June stared at it for a second too long.
Her fingers moved slowly. She typed.
June: I will be.
She sent it.
The words sat there on the screen, plain and not entirely true yet.
She took a sip of tea. It was hot enough to sting her tongue.
The house around her was back to its baseline sounds: fridge hum, a faint whirr from something in the utility, the quiet tick of the clock over the oven. The TV was black now.
June looked at the stacked glassware on the counter and the plates waiting by the sink. They could wait until morning.
But she knew what would happen if she went to bed without writing anything down.
Simon would have a solicitor. Elena would have friends. There would be a story about a house-sitter who overstepped, who brought the street in, who used a child, who stole footage.
Money bought smoother versions of events.
June stood, went to the drawer by the island, and took out a notepad and a pen. She chose the cheap biro that worked, not the nice pen that sometimes didn’t.
Back at the table, she put the mug to one side.
At the top of the page, she wrote the date.
Then she wrote, in plain lines:
Arrived.

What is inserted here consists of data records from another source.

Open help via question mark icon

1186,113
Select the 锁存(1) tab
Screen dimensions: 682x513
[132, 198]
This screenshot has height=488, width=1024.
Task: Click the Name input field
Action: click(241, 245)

Gate open.
Rules. No visitors.
Blazer damp in mudroom.
Night noises.
Cupboard ajar. Cereal bowl.
Loft hatch.
Leo found.
Hit cyclist. Airport road. Rain. No stop.
Gate locked. Could not open.
Simon returned. Holiday Mode.
Garage. Cloth on bumper. Damage. Dark smear.
Phone fragments in bin.
Street Drinks. Witnesses.
TV cast. Photo then video.
Police called.
Simon detained.
Leo safe.
She kept the lines short. No guesses.
Her hand cramped. She flexed her fingers, then added the names she knew: Penelope Gable. Maureen texted. Elena call.
Outside, the rain eased to a lighter fall. June could hear it on the glass by the terrace.
The gate, now, would open if she pressed the fob. The fob edge pressed into her palm, and her chest ached with the fact of it.
She took another sip of tea, then wrote again, careful to keep her handwriting legible.
After a while, she read the page back and saw the night in the same order it had happened.
When she paused, pen tip hovering, nothing changed around her. The table stayed under her forearms. The mug cooled. Glassware waited on the counter, and the folded socks sat beside it.
June put the pen down next to the notepad and held the mug with both hands until the shaking eased.
She stayed at the table, shoulders heavy, eyes on the page, while the night carried on outside the bright, exposed house.